**Data lines:**
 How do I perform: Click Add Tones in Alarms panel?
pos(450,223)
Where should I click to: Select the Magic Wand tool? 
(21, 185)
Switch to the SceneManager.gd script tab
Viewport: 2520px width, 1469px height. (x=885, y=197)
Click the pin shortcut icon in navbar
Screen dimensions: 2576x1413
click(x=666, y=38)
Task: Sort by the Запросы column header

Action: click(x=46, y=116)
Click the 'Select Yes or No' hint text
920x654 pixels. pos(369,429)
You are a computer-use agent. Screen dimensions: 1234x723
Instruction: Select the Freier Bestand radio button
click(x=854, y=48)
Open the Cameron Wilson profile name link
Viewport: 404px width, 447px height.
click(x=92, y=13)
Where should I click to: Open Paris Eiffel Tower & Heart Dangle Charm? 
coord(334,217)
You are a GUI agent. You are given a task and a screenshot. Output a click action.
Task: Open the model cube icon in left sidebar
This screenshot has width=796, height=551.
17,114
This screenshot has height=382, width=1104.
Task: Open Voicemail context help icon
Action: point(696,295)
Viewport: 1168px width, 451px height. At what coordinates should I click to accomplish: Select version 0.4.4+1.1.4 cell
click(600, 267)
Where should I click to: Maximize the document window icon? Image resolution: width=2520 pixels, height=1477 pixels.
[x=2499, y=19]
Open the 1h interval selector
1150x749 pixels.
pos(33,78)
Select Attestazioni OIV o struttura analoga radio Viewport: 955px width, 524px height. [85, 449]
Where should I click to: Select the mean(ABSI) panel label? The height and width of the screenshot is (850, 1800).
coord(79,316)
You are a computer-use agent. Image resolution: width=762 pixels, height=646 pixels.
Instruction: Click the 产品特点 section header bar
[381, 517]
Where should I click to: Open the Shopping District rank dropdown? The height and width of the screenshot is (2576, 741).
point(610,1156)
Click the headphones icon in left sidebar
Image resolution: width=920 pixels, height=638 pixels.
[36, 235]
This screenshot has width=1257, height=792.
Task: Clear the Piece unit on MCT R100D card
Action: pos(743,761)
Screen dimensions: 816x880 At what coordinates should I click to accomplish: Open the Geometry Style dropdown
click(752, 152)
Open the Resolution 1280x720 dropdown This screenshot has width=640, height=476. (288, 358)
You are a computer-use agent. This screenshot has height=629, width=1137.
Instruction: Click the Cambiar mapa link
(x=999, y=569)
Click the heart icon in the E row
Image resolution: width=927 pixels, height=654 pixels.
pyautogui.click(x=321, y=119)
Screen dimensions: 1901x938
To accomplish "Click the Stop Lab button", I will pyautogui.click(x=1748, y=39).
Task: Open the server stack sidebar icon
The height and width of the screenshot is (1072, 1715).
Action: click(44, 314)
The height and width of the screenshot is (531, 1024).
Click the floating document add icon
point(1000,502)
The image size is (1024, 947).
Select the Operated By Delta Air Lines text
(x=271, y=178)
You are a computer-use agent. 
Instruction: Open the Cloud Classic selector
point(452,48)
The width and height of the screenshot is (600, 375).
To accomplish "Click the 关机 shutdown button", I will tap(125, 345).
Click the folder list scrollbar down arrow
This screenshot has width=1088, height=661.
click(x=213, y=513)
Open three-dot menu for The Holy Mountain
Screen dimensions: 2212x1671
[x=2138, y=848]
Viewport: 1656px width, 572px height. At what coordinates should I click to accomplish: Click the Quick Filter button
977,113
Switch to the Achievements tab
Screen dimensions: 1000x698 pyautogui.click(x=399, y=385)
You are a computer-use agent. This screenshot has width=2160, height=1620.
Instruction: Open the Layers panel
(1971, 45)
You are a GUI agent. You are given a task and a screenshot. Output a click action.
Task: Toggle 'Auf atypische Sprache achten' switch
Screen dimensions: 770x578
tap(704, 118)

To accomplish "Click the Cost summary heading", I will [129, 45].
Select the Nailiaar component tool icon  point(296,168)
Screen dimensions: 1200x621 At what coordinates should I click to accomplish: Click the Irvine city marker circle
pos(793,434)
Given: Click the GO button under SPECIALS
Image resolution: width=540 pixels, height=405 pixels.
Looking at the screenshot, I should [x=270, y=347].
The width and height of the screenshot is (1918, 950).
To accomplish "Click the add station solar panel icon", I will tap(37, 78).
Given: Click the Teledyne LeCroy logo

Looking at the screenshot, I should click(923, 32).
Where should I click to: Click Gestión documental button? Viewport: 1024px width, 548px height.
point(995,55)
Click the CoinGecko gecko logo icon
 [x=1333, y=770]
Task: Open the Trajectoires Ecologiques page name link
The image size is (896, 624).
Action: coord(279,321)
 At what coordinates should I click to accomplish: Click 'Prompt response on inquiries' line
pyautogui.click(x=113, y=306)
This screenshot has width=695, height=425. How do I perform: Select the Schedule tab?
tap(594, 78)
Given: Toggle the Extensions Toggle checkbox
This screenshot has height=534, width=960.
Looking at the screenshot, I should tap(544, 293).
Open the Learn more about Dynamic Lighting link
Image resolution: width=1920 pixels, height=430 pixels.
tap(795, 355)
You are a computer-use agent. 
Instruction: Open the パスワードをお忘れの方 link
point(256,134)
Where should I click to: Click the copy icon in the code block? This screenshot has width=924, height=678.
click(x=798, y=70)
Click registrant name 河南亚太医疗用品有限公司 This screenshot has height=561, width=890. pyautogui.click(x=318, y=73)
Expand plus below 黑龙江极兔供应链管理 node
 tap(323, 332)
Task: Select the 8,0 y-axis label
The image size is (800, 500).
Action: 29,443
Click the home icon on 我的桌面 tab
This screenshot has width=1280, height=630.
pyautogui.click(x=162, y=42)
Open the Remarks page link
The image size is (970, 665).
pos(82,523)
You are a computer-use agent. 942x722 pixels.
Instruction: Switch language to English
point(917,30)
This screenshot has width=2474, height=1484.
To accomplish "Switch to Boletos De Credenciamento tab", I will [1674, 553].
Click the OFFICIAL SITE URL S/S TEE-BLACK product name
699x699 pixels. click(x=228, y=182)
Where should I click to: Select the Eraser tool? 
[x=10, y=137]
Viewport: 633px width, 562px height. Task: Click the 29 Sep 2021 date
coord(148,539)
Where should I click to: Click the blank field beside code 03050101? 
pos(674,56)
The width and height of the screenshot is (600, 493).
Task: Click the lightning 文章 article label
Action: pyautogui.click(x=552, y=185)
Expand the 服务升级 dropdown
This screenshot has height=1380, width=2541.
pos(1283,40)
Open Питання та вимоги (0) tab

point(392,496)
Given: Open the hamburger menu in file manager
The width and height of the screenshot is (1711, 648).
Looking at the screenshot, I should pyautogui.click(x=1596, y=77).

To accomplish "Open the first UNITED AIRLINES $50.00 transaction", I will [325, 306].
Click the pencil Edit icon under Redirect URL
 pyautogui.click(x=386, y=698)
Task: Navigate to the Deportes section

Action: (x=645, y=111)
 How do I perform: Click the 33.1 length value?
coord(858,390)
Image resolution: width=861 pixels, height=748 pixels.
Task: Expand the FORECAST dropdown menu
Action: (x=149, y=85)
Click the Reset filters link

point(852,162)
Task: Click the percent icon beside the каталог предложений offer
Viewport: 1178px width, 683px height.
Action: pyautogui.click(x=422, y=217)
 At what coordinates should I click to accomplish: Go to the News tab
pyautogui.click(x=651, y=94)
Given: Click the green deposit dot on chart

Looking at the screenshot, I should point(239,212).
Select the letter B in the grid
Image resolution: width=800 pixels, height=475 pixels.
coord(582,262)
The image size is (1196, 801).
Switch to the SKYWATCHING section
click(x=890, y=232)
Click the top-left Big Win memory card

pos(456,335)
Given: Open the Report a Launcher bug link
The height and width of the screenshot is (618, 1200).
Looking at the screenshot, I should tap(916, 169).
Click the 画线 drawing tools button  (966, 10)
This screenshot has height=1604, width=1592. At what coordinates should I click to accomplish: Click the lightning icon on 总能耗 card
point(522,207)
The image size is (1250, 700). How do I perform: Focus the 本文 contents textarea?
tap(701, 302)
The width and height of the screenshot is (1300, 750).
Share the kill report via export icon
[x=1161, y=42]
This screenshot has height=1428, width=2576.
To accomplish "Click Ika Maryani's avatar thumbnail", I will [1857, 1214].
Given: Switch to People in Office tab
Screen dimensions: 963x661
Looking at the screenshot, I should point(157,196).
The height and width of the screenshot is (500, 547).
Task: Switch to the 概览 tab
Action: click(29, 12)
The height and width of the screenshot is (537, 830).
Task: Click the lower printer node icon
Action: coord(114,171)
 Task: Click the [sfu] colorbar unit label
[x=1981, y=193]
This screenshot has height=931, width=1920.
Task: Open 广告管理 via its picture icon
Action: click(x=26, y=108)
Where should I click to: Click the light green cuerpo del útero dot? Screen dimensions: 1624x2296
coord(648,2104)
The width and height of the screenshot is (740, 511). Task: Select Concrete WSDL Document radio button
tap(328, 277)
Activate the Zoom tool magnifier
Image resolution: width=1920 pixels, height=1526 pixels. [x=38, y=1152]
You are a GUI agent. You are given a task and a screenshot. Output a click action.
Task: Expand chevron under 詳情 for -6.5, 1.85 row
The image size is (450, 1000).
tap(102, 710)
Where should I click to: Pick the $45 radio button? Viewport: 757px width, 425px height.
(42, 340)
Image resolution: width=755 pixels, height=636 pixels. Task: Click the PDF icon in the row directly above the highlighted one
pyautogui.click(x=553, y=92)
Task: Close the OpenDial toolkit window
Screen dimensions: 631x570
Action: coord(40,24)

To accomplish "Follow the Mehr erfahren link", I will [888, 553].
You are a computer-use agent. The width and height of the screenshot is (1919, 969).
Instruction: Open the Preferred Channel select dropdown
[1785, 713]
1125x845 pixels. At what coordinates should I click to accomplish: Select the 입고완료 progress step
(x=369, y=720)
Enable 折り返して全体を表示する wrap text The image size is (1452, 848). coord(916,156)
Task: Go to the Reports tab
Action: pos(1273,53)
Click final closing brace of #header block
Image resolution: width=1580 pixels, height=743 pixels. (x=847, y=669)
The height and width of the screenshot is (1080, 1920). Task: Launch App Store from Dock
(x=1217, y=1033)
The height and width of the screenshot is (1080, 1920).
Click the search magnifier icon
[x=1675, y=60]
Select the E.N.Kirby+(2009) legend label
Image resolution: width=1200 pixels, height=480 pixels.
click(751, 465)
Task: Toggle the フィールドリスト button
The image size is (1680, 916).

**To be done:**
Please copy the rows exactly, starting at the beginning of the rows and ending at the line that contains "Select Attestazioni OIV".

**Written reply:**
 How do I perform: Click Add Tones in Alarms panel?
pos(450,223)
Where should I click to: Select the Magic Wand tool? 
(21, 185)
Switch to the SceneManager.gd script tab
Viewport: 2520px width, 1469px height. (x=885, y=197)
Click the pin shortcut icon in navbar
Screen dimensions: 2576x1413
click(x=666, y=38)
Task: Sort by the Запросы column header

Action: click(x=46, y=116)
Click the 'Select Yes or No' hint text
920x654 pixels. pos(369,429)
You are a computer-use agent. Screen dimensions: 1234x723
Instruction: Select the Freier Bestand radio button
click(x=854, y=48)
Open the Cameron Wilson profile name link
Viewport: 404px width, 447px height.
click(x=92, y=13)
Where should I click to: Open Paris Eiffel Tower & Heart Dangle Charm? 
coord(334,217)
You are a GUI agent. You are given a task and a screenshot. Output a click action.
Task: Open the model cube icon in left sidebar
This screenshot has width=796, height=551.
17,114
This screenshot has height=382, width=1104.
Task: Open Voicemail context help icon
Action: point(696,295)
Viewport: 1168px width, 451px height. At what coordinates should I click to accomplish: Select version 0.4.4+1.1.4 cell
click(600, 267)
Where should I click to: Maximize the document window icon? Image resolution: width=2520 pixels, height=1477 pixels.
[x=2499, y=19]
Open the 1h interval selector
1150x749 pixels.
pos(33,78)
Select Attestazioni OIV o struttura analoga radio Viewport: 955px width, 524px height. [85, 449]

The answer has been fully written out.